Task requirements: Take the line containing "Task: Click the question list scroll up arrow" as the first and the last line of the records below as the end, and please set down only what lies between them exactly, both ends included.

################

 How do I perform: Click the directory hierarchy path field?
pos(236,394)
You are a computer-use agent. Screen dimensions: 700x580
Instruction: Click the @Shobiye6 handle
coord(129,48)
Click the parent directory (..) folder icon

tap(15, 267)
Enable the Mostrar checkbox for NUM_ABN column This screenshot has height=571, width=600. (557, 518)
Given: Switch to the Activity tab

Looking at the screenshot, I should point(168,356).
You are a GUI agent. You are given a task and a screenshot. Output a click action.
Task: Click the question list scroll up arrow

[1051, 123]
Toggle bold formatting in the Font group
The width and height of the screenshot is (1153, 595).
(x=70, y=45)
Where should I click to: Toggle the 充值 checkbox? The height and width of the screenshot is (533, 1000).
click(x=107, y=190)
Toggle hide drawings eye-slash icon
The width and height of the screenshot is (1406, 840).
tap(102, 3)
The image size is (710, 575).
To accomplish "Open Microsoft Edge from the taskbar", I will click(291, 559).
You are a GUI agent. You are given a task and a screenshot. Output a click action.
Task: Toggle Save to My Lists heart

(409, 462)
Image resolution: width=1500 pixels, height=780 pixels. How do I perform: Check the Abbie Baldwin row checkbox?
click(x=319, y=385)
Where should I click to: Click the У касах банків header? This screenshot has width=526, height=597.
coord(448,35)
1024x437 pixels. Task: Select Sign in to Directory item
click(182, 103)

################

Task output:
Task: Click the question list scroll up arrow

[1051, 123]
Toggle bold formatting in the Font group
The width and height of the screenshot is (1153, 595).
(x=70, y=45)
Where should I click to: Toggle the 充值 checkbox? The height and width of the screenshot is (533, 1000).
click(x=107, y=190)
Toggle hide drawings eye-slash icon
The width and height of the screenshot is (1406, 840).
tap(102, 3)
The image size is (710, 575).
To accomplish "Open Microsoft Edge from the taskbar", I will click(291, 559).
You are a GUI agent. You are given a task and a screenshot. Output a click action.
Task: Toggle Save to My Lists heart

(409, 462)
Image resolution: width=1500 pixels, height=780 pixels. How do I perform: Check the Abbie Baldwin row checkbox?
click(x=319, y=385)
Where should I click to: Click the У касах банків header? This screenshot has width=526, height=597.
coord(448,35)
1024x437 pixels. Task: Select Sign in to Directory item
click(182, 103)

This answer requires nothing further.